Nimoy's accounting is a good one, but definitely a very personal one. It is all from his own perspective, and this is solidified with rare use of others' quotations, and his rather delightful internal dialogues with the character of Spock. It tells not only of his time working on Star Trek's various projects, but his other loves, such as the theater, photography, and his career as a director.
Nimoy also seems to pull his punches more often than not. There is more than a little industry back-patting and mild shmoozing contained therein. Though he outlines a few of the problems he had with Gene Roddenberry and goes so far as to say "our personal relationship had deteriorated", he always falls short of actually condemning the man for his behavior on any matter, even some rather stressful, deceitful, and just plain cruel things he did.
But even though I'm a Star Trek fan, I was just as fascinated with the other parts of this work that don't really have that much to do with Star Trek... even if they're ABOUT Star Trek. More than being about Star Trek, this is also about the games that studios and those in the industry play. (Such as Nimoy and Shatner's own salary negotiation ruse.)
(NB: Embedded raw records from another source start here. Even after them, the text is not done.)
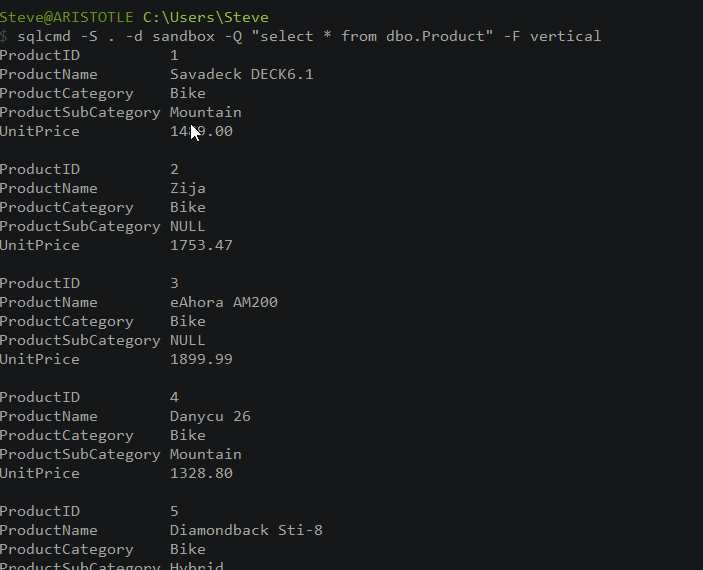Click ProductName label beside eAhora AM200
This screenshot has height=570, width=703.
click(49, 302)
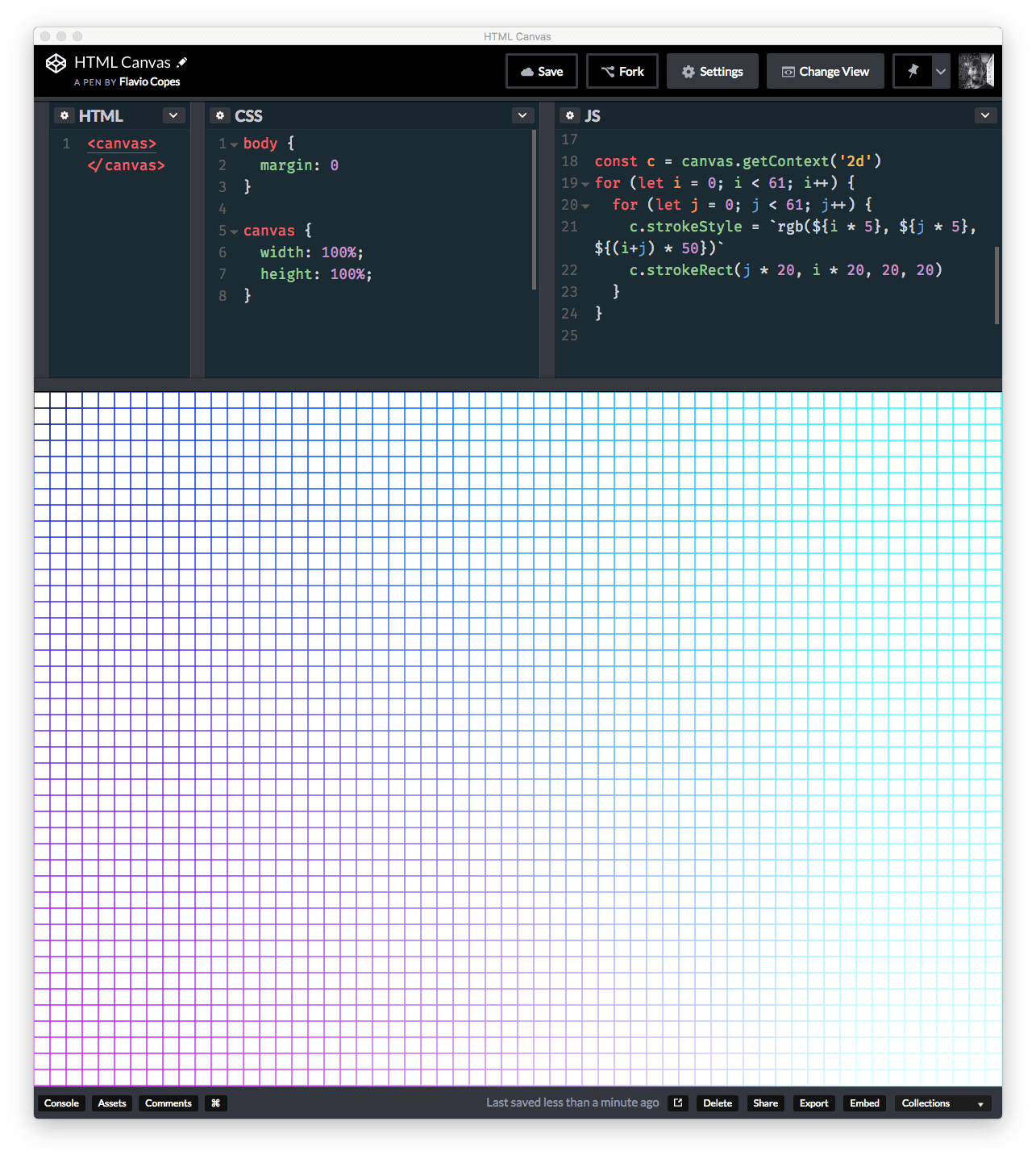The height and width of the screenshot is (1159, 1036).
Task: Fold the outer for loop on line 19
Action: click(x=585, y=184)
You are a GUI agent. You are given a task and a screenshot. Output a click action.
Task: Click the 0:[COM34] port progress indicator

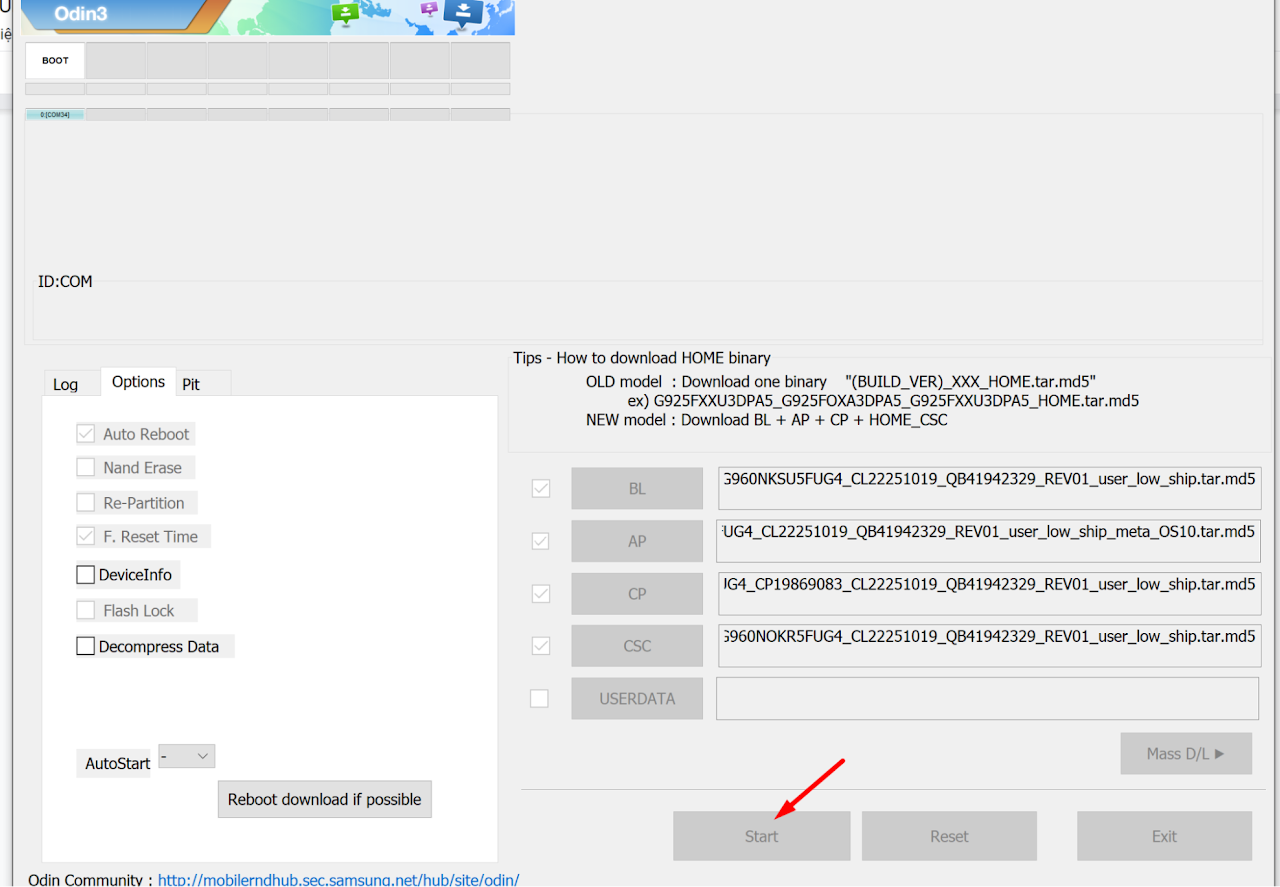coord(55,115)
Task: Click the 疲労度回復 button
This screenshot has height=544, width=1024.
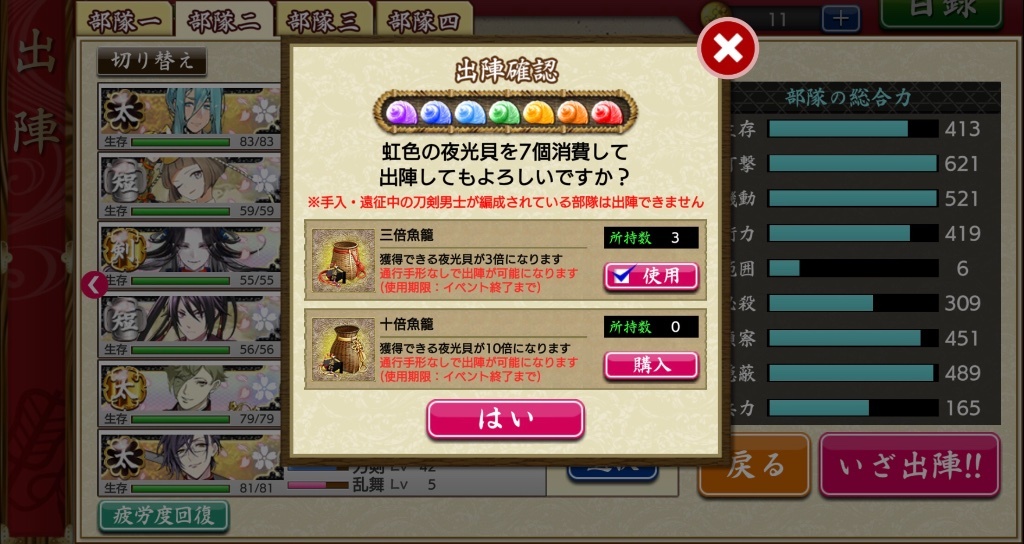Action: click(x=164, y=516)
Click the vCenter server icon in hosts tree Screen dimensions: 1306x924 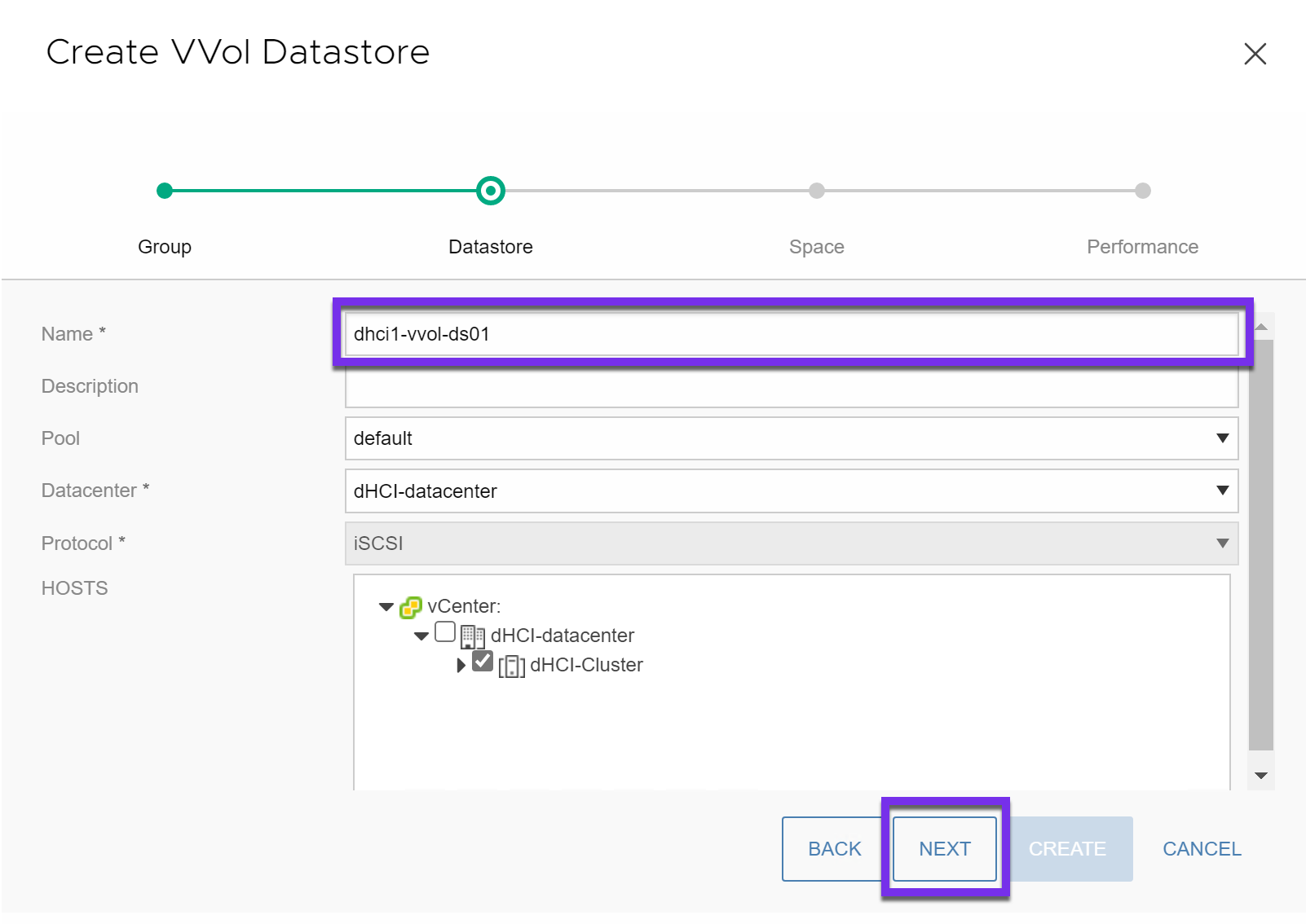click(411, 607)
I have also found that some of what is laid out here can be used as invaluable tools for writing. Some of the concepts Nimoy lays out lead to thought and, though on the surface the application to writing isn't always obvious, I'd definitely suggest this as a multiple-read for any aspiring author.
This work also contains an important insight to other accounts released by connected actors such as Nichelle Nichols. She and Walter Koenig, among other Original Series castmembers, have cast rather damning disparagements towards William Shatner. However, the Shatner portrayed here is no slobbering ogre or spotlight thief, but what seems to be a very realistic showing of who he is... not without flaw, but certainly not a bad person. At one point, Nimoy notes that when his (Nimoy's) father died, Shatner attended the funeral, which touched Nimoy greatly. There is no mention of Nichols, Koenig, Doohan, or any of the others who have called Shatner selfish and arrogant attending this funeral, or aiding Nimoy in any other significant way. (There is mention of Nichols at one point being found late at night in Roddenberry's office wearing nothing but a sweatshirt, but Nimoy tries to allow the reader to assume that this might have simply been a prank.)
In all, this book isn't wholly about Star Trek, but rather about the effects of Star Trek on Nimoy's life, and it's a very, very worthwhile read.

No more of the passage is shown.